PASSAGE PROVIDED:
We choose not to state any hard and fast rule as to how to determine when procedural histories are "sufficiently similar" to warrant that an exception be made to a law applied prospectively. We do note, however, that equitable considerations may affect the determination of whether the parties are "similarly situated." We thus see the "exception" question to be one best determined on a case by case basis. In the instant case, we have found the fact that the trial judge ruled favorably, initially, on the status of the claim, and that the plaintiff children have persistently pursued their claim at each stage of the proceedings, to be determinative.
By the Court. — The decision of the court of appeals is reversed and cause remanded to the circuit court for further proceedings consistent with this opinion.
With this decision, the majority has in effect eliminated prospective only judicial decisions. From now on, when the court declares that a decision has prospective application, those wishing to take advantage of the new rule of law enunciated in the decision may request this court to examine their cases and to decide — on a case by case basis — whether the new rule of law should be applied retroactively to their case. Because the majority decision departs substantially from precedent, increases litigation unnecessarily and offers no guidance to the litigants, the circuit courts or the court of appeals, I dissent.
I agree with those parts of Justice Steinmetz' dissent which criticize the majority opinion for engrafting an exception to the prospective application of the rule of law relating to the child's cause of action.
In Theama v. City of Kenosha, 117 Wis.2d 508, 344 N.W.2d 513 (1984), the court, selecting one of several alternative rules of prospectivity, limited a child's cause of action for loss of a parent's society to causes of action arising on or after a date certain, namely, March 8, 1984, except that the new rule was applicable to the parties raising the issue, namely, the Theama plaintiffs. No ambiguity here. A clearer statement of this type of prospectivity rule would be hard to find.
The cause of action in the case at bar arose before March 8, 1984.
The circuit court took our Theama decision seriously. It dismissed the plaintiff's cause of action.
The court of appeals took our Theama decision seriously. It affirmed the dismissal of the plaintiffs' cause of action.
This court, however, does not take its Theama decision seriously. It concludes that the plaintiffs in this case are not barred by the Theama prospectivity language, because "these plaintiffs are similarly situated to the Theama plaintiffs and warrant similar treatment." At 2. In order to reach this result the majority must virtually ignore not only Theama but also Delvaux v. Vanden Langenberg, 130 Wis.2d 464, 387 N.W.2d 751 (1986), decided less than six months ago.

Data entries:
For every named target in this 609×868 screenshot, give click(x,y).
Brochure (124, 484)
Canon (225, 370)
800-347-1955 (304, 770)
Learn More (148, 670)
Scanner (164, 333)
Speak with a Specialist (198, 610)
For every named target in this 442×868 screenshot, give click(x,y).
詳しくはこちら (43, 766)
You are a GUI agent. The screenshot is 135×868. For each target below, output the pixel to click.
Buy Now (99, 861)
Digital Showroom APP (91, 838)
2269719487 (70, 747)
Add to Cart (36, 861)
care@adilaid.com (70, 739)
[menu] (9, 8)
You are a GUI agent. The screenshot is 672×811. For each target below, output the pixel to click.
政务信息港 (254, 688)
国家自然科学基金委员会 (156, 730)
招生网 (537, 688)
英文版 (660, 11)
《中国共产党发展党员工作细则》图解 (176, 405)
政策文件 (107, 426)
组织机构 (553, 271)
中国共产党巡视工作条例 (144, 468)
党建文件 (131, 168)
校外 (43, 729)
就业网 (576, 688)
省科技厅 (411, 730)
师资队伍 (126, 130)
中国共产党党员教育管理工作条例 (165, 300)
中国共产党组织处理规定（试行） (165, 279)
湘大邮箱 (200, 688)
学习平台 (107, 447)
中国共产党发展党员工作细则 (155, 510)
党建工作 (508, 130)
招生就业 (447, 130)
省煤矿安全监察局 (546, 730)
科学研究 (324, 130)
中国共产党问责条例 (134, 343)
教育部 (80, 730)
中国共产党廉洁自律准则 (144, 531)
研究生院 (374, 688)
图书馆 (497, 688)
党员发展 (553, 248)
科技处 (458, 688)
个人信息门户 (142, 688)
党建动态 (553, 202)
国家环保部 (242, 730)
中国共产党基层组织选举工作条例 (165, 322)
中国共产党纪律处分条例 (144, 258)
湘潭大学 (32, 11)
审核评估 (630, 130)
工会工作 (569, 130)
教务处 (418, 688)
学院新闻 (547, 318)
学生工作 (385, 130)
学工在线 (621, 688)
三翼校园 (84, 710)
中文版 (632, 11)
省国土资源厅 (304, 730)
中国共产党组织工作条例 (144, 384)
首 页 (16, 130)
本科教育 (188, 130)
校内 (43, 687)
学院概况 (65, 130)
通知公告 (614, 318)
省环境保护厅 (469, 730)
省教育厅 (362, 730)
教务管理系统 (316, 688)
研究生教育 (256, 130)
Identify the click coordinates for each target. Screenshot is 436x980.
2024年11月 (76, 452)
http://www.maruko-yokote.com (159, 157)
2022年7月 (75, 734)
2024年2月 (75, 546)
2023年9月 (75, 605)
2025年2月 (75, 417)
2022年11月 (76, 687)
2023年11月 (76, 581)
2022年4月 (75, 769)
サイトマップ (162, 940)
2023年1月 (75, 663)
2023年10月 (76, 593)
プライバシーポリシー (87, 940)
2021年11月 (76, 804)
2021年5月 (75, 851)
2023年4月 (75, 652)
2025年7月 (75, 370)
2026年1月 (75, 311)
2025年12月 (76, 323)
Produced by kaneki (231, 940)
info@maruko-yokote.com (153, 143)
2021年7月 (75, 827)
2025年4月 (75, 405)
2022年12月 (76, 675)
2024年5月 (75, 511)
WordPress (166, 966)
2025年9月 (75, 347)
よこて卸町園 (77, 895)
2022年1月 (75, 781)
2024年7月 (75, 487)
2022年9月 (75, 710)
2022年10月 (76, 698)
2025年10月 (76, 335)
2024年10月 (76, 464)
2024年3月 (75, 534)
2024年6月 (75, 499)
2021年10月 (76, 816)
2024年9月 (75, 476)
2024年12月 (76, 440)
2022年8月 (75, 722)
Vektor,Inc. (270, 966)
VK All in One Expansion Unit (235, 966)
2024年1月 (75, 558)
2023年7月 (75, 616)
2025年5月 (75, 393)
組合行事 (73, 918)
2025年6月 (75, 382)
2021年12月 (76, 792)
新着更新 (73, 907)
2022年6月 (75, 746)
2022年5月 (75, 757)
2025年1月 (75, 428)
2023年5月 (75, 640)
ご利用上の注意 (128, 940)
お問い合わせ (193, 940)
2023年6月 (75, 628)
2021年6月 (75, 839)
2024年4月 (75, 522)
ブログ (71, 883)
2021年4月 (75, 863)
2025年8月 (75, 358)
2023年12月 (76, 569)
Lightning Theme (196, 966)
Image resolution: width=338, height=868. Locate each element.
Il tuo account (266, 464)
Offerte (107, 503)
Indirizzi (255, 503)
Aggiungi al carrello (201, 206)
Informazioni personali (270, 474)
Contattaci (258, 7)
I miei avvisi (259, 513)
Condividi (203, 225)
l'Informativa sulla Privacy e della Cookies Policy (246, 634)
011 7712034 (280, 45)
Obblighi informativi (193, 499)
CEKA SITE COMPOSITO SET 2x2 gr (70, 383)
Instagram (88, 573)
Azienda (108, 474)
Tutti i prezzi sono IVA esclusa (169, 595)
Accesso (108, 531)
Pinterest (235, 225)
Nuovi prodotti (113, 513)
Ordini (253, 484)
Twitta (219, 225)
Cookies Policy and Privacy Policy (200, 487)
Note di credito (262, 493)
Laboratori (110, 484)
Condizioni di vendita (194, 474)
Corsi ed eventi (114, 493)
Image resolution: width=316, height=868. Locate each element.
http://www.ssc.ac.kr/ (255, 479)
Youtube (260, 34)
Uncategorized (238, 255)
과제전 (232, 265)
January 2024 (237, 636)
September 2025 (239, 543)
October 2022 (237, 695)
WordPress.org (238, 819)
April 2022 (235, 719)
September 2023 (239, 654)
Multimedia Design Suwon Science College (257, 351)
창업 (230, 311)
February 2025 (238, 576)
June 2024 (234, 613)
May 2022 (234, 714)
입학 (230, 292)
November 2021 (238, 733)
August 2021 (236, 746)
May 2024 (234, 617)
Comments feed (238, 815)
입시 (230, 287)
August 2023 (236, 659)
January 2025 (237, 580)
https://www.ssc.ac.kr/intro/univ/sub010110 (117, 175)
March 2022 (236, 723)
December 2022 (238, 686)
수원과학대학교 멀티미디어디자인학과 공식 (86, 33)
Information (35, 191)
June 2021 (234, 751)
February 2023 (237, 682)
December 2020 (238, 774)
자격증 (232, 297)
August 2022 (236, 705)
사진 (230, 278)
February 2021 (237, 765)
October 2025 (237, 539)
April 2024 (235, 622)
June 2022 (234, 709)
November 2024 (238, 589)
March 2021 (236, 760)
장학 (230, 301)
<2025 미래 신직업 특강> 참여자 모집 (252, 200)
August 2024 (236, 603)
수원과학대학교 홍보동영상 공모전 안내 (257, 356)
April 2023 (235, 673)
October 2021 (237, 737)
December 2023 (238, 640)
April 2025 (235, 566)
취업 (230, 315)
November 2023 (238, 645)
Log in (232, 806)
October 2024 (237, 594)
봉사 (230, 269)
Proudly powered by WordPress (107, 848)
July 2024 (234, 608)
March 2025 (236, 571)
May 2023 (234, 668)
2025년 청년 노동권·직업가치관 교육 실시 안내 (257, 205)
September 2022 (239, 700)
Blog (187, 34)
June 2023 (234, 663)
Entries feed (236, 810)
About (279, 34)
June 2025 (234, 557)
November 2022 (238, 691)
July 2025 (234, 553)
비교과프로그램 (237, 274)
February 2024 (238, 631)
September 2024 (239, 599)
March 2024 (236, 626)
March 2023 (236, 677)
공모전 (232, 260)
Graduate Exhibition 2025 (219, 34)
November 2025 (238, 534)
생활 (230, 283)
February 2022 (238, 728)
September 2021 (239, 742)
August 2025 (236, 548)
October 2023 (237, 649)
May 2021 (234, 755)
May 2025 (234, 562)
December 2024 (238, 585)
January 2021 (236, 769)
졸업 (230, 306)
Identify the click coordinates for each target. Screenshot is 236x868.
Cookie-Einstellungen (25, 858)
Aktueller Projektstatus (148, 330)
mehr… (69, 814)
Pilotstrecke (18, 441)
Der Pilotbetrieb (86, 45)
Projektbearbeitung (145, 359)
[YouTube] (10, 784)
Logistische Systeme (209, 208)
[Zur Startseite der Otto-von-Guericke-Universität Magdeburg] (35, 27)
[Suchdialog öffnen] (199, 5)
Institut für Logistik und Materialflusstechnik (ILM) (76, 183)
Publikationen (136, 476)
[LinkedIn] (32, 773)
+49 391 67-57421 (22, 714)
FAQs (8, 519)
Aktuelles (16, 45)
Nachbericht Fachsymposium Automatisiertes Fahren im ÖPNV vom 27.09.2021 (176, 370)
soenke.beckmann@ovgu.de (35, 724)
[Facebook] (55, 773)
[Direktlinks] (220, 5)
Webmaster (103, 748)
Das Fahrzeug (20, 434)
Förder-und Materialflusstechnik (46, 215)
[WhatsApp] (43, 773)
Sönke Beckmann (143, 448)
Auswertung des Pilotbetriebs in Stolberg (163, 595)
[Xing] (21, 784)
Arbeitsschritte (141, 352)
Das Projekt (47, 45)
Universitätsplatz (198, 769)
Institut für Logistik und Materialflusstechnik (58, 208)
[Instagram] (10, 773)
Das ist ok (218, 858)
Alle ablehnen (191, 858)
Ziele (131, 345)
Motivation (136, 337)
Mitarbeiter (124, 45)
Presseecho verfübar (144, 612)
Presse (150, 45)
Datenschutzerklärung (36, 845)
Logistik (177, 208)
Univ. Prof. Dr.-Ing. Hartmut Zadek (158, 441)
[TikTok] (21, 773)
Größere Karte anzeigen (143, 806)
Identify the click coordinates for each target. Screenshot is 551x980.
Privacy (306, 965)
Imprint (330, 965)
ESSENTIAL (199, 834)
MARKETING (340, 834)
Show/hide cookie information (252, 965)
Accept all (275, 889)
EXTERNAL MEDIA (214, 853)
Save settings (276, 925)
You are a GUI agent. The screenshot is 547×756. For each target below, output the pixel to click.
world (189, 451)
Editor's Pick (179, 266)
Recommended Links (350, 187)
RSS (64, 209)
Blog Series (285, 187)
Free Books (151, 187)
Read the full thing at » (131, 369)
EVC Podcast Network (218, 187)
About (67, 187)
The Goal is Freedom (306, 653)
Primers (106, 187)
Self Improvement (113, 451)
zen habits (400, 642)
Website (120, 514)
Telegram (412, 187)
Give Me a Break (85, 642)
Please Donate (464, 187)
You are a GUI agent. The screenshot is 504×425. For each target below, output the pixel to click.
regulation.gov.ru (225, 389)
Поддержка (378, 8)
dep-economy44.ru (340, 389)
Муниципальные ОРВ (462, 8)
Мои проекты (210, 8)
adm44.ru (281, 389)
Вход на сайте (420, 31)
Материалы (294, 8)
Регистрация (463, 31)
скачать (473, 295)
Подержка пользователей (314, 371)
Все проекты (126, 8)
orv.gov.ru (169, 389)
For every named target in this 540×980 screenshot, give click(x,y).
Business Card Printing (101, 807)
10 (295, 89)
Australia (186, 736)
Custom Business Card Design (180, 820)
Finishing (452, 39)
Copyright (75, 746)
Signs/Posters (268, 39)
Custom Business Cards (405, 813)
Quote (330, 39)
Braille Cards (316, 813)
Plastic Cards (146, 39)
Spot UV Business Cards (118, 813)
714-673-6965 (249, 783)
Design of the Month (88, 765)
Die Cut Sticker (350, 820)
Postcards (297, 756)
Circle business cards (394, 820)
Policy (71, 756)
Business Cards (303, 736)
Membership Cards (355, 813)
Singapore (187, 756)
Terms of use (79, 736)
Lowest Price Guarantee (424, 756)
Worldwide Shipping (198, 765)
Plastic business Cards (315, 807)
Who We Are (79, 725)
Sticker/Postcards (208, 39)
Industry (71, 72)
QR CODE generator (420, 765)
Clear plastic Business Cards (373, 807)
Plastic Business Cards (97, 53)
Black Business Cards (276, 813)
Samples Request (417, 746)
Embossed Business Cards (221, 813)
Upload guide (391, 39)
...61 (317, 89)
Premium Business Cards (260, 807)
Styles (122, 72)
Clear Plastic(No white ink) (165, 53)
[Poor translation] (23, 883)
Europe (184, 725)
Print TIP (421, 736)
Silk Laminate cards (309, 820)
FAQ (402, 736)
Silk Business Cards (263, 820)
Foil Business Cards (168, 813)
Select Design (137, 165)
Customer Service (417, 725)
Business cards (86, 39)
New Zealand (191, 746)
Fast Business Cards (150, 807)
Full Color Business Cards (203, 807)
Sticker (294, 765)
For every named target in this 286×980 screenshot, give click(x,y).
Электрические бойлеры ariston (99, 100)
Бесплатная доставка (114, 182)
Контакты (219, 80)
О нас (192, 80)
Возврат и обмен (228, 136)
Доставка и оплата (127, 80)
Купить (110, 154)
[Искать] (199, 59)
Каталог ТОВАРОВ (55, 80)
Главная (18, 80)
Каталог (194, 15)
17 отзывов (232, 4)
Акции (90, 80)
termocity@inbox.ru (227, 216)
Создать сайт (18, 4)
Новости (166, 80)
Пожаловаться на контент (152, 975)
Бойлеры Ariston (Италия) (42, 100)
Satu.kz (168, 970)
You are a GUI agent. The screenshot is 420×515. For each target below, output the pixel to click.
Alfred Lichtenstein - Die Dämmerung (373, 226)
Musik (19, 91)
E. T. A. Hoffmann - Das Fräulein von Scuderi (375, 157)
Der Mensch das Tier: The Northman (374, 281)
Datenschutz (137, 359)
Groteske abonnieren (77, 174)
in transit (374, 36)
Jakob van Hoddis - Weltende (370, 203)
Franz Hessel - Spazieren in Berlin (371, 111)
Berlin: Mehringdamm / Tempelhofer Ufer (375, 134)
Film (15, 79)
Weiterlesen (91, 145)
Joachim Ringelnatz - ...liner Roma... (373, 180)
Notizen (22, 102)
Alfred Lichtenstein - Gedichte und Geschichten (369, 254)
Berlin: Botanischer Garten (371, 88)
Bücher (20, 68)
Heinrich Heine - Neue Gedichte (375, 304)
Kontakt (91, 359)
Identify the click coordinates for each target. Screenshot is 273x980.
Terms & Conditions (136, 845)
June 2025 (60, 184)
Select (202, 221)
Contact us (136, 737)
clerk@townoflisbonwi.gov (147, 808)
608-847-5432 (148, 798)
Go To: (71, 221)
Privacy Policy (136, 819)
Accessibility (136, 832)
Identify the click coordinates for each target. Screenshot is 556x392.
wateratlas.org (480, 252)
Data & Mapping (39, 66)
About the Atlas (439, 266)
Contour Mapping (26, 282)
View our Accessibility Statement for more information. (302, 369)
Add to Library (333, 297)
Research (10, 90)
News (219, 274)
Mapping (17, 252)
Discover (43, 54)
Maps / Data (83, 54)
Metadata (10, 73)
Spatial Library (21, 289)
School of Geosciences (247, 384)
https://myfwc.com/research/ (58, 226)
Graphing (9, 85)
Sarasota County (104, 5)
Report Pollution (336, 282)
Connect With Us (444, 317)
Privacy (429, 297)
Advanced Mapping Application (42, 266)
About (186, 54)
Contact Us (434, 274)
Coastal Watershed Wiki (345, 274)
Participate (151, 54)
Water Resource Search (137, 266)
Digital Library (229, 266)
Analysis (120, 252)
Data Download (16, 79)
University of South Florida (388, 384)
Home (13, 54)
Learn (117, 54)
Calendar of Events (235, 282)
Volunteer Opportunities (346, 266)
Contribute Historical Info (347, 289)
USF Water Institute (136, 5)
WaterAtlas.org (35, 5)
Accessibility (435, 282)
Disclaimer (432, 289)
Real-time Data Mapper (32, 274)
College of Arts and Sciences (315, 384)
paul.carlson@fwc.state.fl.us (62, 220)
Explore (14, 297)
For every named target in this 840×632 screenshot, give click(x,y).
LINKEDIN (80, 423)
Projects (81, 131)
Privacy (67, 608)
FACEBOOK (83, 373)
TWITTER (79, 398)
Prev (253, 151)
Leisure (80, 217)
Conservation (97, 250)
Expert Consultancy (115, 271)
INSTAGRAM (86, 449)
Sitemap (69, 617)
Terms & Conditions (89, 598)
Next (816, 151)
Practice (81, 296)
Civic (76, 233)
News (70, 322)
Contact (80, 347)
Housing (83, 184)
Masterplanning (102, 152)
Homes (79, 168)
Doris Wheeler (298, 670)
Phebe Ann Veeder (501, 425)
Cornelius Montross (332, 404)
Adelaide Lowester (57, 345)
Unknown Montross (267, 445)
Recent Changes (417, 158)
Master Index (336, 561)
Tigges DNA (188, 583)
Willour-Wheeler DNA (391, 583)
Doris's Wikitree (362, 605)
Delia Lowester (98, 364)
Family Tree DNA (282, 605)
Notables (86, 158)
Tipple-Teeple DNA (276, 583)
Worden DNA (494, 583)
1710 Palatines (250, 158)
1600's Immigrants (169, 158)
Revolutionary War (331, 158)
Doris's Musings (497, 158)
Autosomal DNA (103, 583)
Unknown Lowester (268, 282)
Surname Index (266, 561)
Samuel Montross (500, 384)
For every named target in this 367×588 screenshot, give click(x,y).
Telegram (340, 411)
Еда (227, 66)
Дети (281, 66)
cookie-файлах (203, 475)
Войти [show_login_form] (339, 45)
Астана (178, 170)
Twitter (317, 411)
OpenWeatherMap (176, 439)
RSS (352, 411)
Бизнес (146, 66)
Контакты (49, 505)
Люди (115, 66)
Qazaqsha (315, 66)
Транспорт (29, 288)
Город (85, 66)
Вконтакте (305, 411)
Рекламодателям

EXERCISE INSTRUCTIONS:
A. In the court opinion on prospective application of the Theama rule, what date does Theama set as the cutoff on or after which a child's cause of action for loss of a parent's society must arise?
B. Pick up the court opinion on the Theama prospectivity rule right after its final sentence and write the next part.

THE RESPONSES:
A. March 8, 1984.

B.
"Taking Supreme Court opinions seriously emerged as a topic of discussion at a lunch I attended last year with several Supreme Court law clerks. Somehow we came round to a particular three-judge district court case which I confidently opined was `certain' to be reversed on the basis of principles announced in prior opinions. The clerks were models of politeness and circumspection; never once did they even intimate that the judgment would (by divided vote) be affirmed. But shortly after I had announced my views of that case, one of the clerks began to prod me, asking whether I simply took the Court's opinions `too seriously.' I allowed that I had been around long enough to recognize that my notions of principled adjudication had all they could do to survive in the Supreme Court, given the force of the conflicting pressures on that body. Turning to a former student, I then engaged in what I thought to be an outstanding example of the Socratic dialogue:
"Q: When you were on the law review, did you take seriously what was said in Supreme Court opinions?
"Q: When you spent the summer clerking for the X firm, did you take seriously what was said in Supreme Court opinions?
"Q: When you clerked on the Court of Appeals, did you take seriously what was said in Supreme Court opinions?
"Q: When you go into practice next year, will you take seriously what is said in Supreme Court opinions?
"Q: Do you think it is a little odd that the only institution that does not take seriously what is said in Supreme Court opinions is the Supreme Court itself?
"A: (A smile)."
Monaghan, Taking Supreme Court Opinions Seriously, 39 Md. L. Rev. 1, 1-2 (1979) (note omitted).
The majority acknowledges that this case is not analogous to Harmann. Slip opinion at page 13. In Harmann v. Hadley, 128 Wis.2d 371, 382 N.W.2d 673 (1986), we found a procedural history sufficiently similar only where the action of this court itself prevented a pending case from becoming the case in which the legal principle was announced. Harmann, 128 Wis.2d at 382-83. The chance, but determinative, circumstance in Harmann was not that the plaintiffs had been "diligently pressing for the change in law," but rather this court's oversight.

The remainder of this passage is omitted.